I read JMG regularly, I like some of his posts but he always hated Crowley and is not really being fair to him.
Crowley was prescribed cocaine and heroin when they were still legal, he realized he got addicted, didn't like it and he managed to kick the addictions and only went back on heroin later on because he was prescribed it again, during WWII. His final years were spent in good company, a boarding house for learned men from all walks of life and he regularly entertained interesting visitors of all sorts. At the time of his death, the OTO in America had members successful in their personal lives in various highly placed and connected positions, such as Jack Parsons so JMG's claims that he ran it into the ground are just not tenable.
I'm not saying he was a saint. Tom above make the point that he treated the women in his life badly, which is true, he tended to abandon them when they started becoming alcoholic, or unstable in other ways. But his "dark" reputation is vastly overstated. There is much darker magic than Crowley out there. He wasn't some fluffy bunny (though he loved playing with rabbits in his final years), but he wasn't some kind of inhuman monster.
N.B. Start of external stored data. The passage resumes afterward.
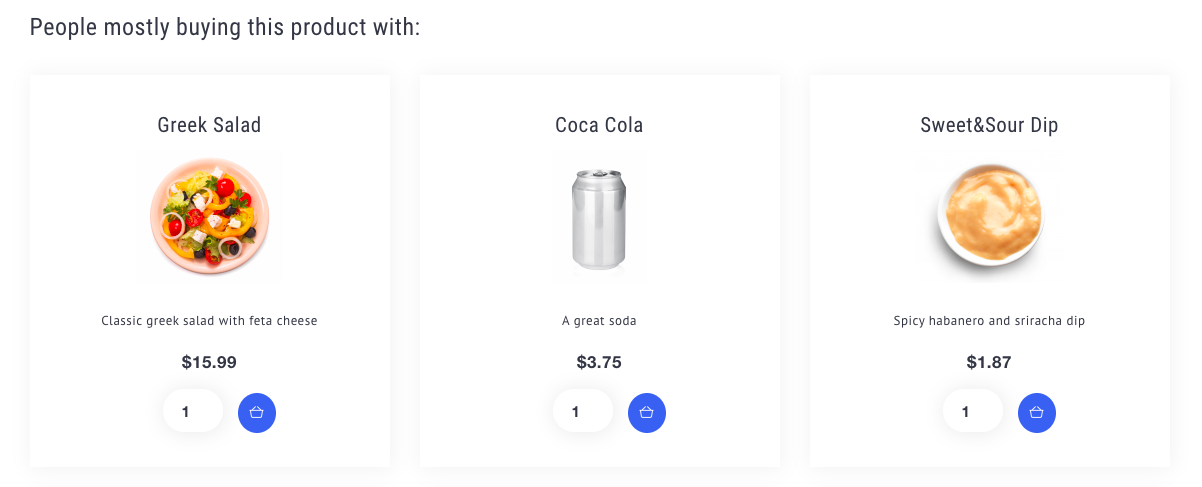Select the Sweet&Sour Dip product title
Viewport: 1202px width, 487px height.
pos(989,125)
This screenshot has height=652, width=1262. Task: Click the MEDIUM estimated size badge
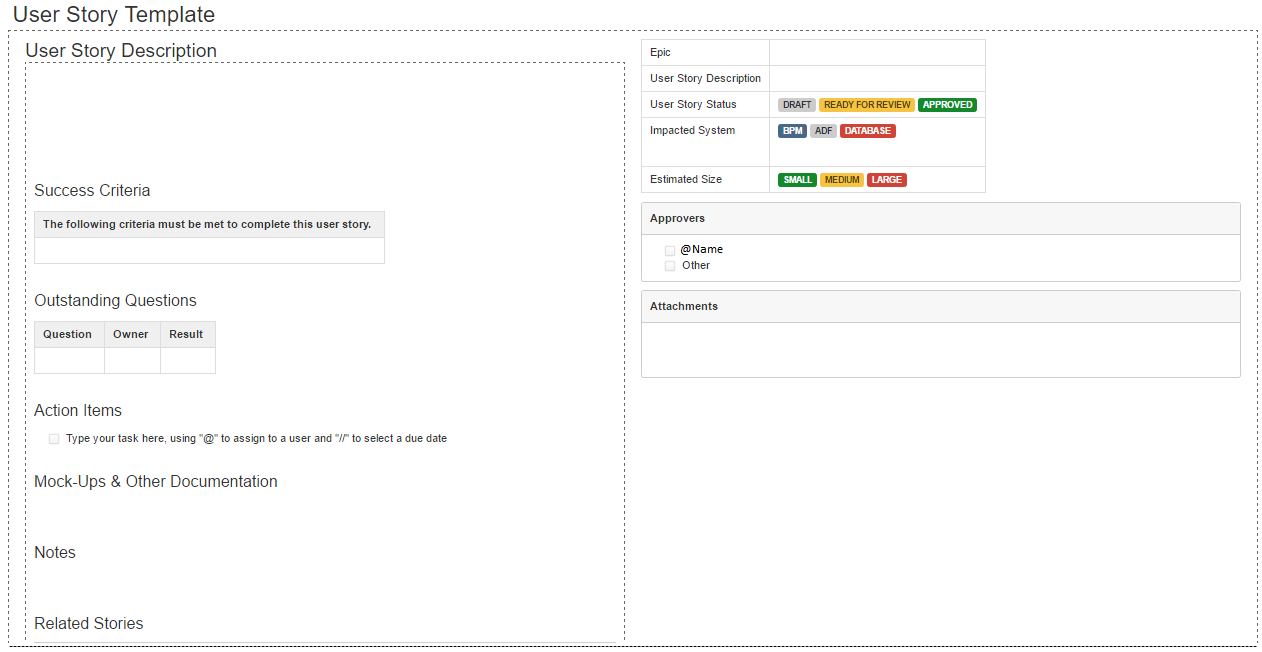841,179
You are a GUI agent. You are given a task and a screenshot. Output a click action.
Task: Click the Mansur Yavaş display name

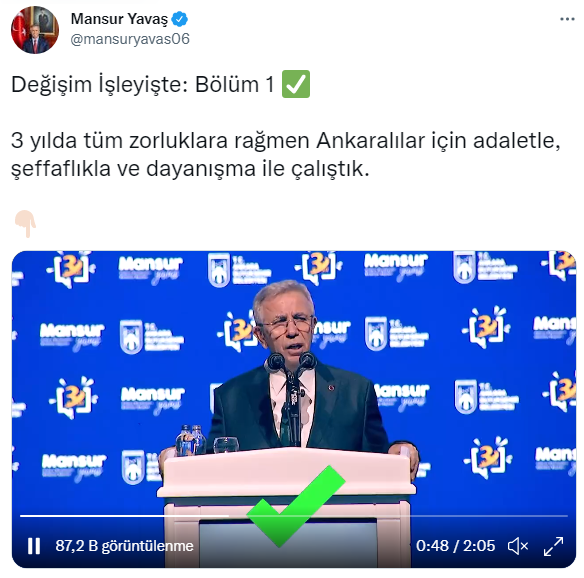tap(119, 19)
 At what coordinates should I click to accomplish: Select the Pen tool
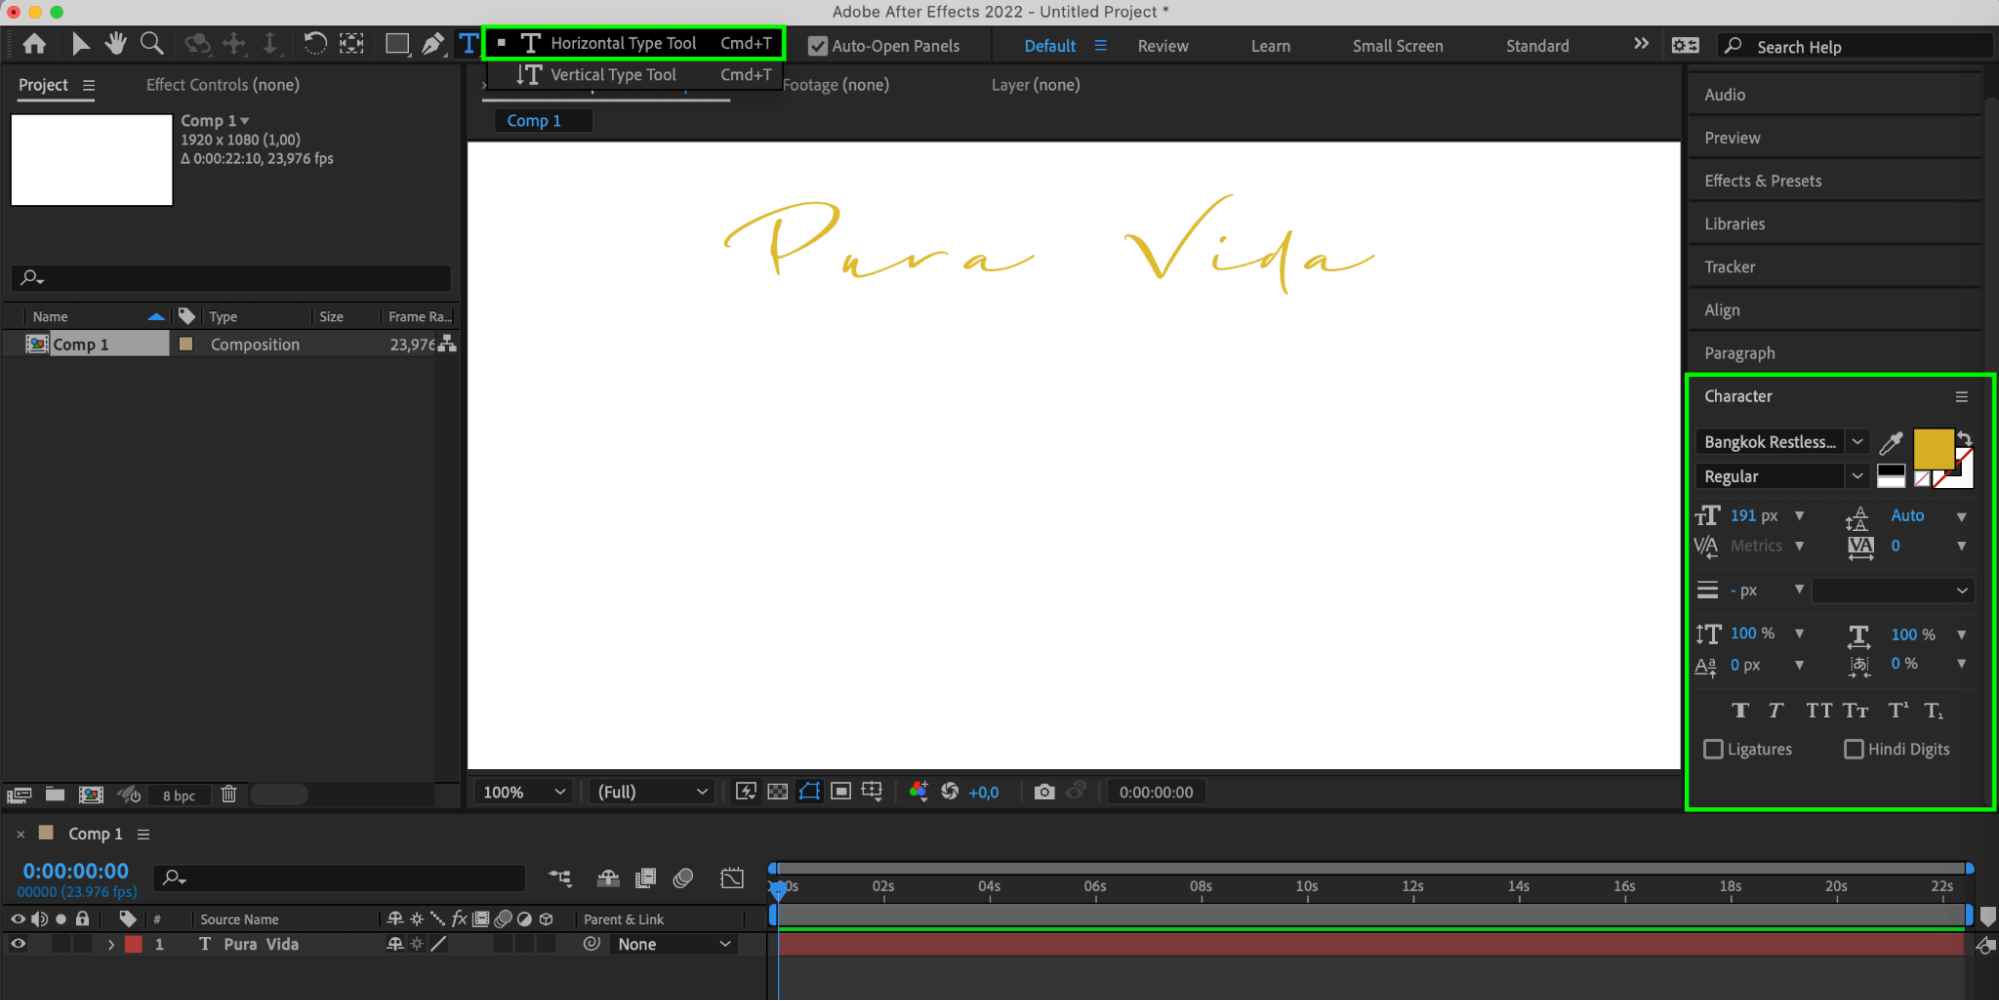433,44
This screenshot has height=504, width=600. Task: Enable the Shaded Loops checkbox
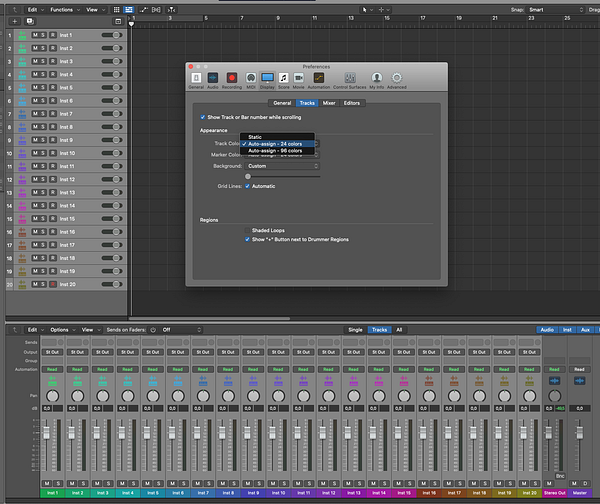[x=247, y=230]
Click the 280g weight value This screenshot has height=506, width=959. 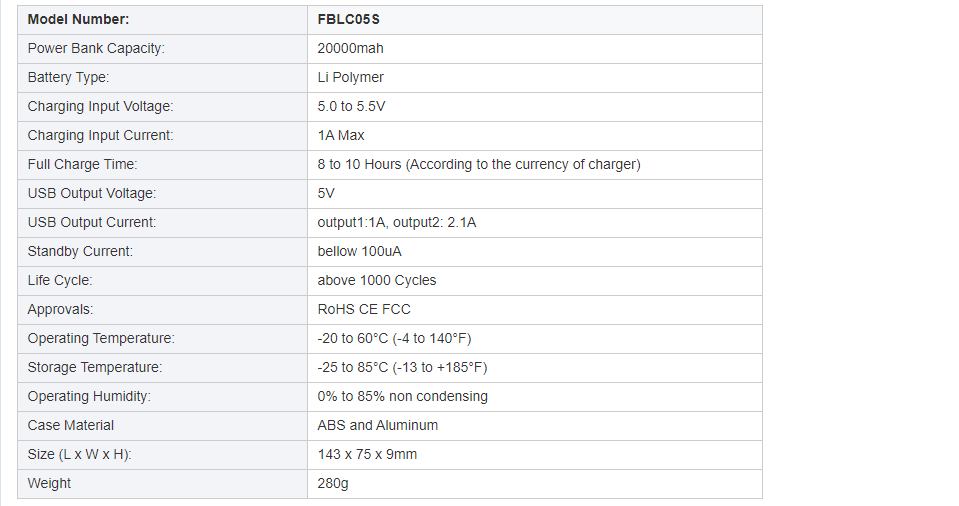click(x=333, y=483)
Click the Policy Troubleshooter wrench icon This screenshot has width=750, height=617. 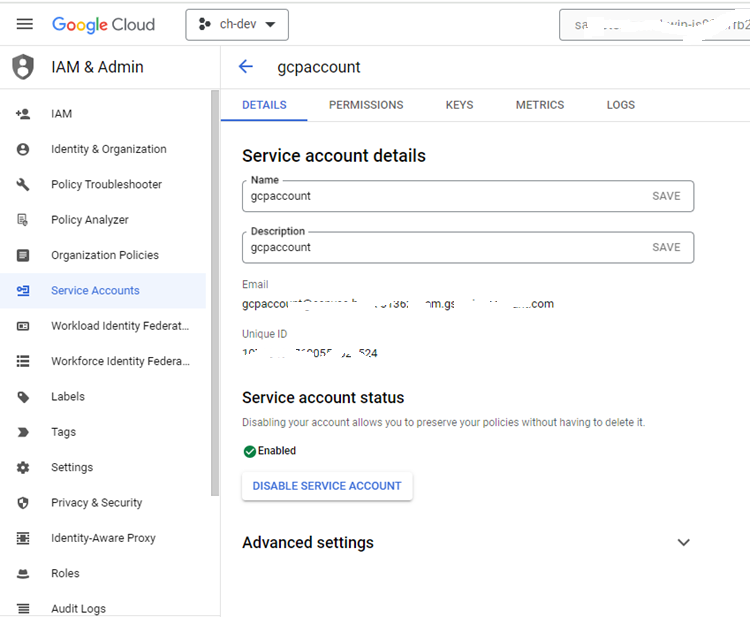click(x=23, y=185)
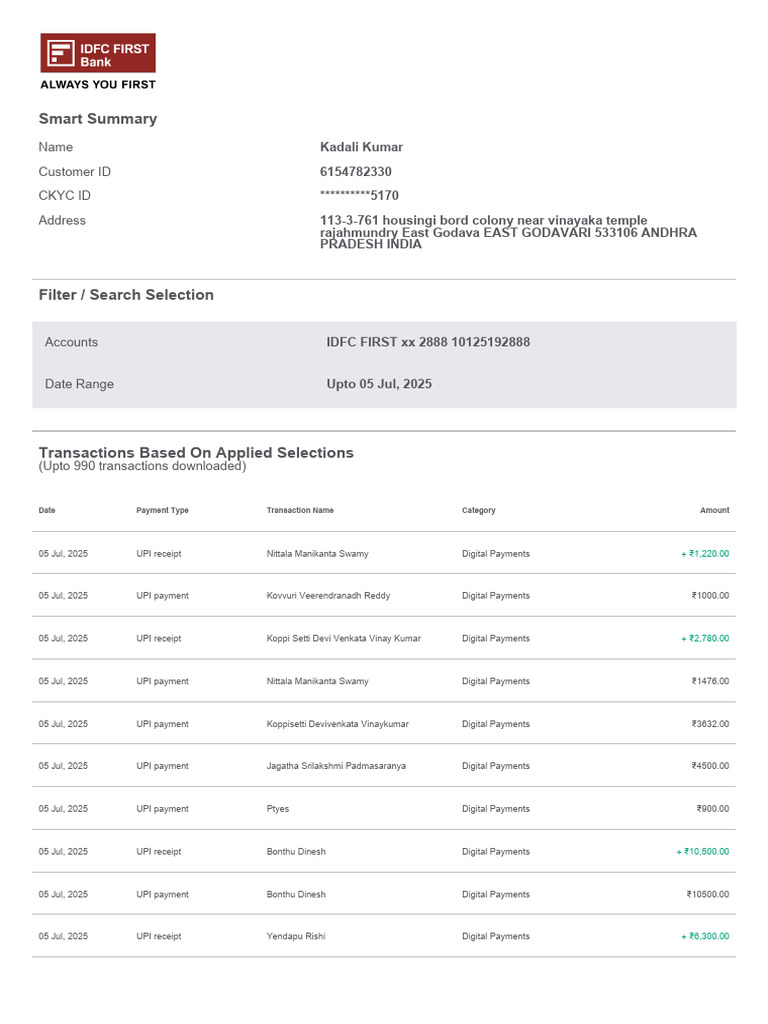Image resolution: width=768 pixels, height=1024 pixels.
Task: Select the Payment Type column header
Action: (162, 510)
I find JMG's argument thst Crowley cooked up his own system rsther funny:
It’s a failure that stalks everyone who tries to come up with an original system of magical training without first mastering some existing system from top to bottom, and finding out what systems of magical training are supposed to accomplish. One of the goals of magical training, to turn to technical language for a moment, is the equilibration of the lower self: in less opaque terms, the balancing out of the habitual imbalances of the personality, so that the aspiring mage can use his or her habits of thought and feeling rather than being used by them. Magical systems cooked up by people who haven’t had such a training inevitably miss this; having projected the habitual imbalances of their personalities onto the cosmos—and we all do this, until appropriate disciplines teach us how to stop—they end up reinforcing their imbalances rather than equilibrating them.
If that were the case then there is no useful Western magical system at all. The Golden Dawn system, which Crowley did learn, was cooked up by people who never mastered any existing system, so everything based on them later on would suffer from the same flaw. He does claim that Dion Fortune later reformed the Golden Dawn system to be more balanced, but on what basis I'm not sure exactly. Crowley trained under the masters of the GD system (Allan Bennett, Mathers).
But, if his claims were true, then Vajrayana would be best magical system available.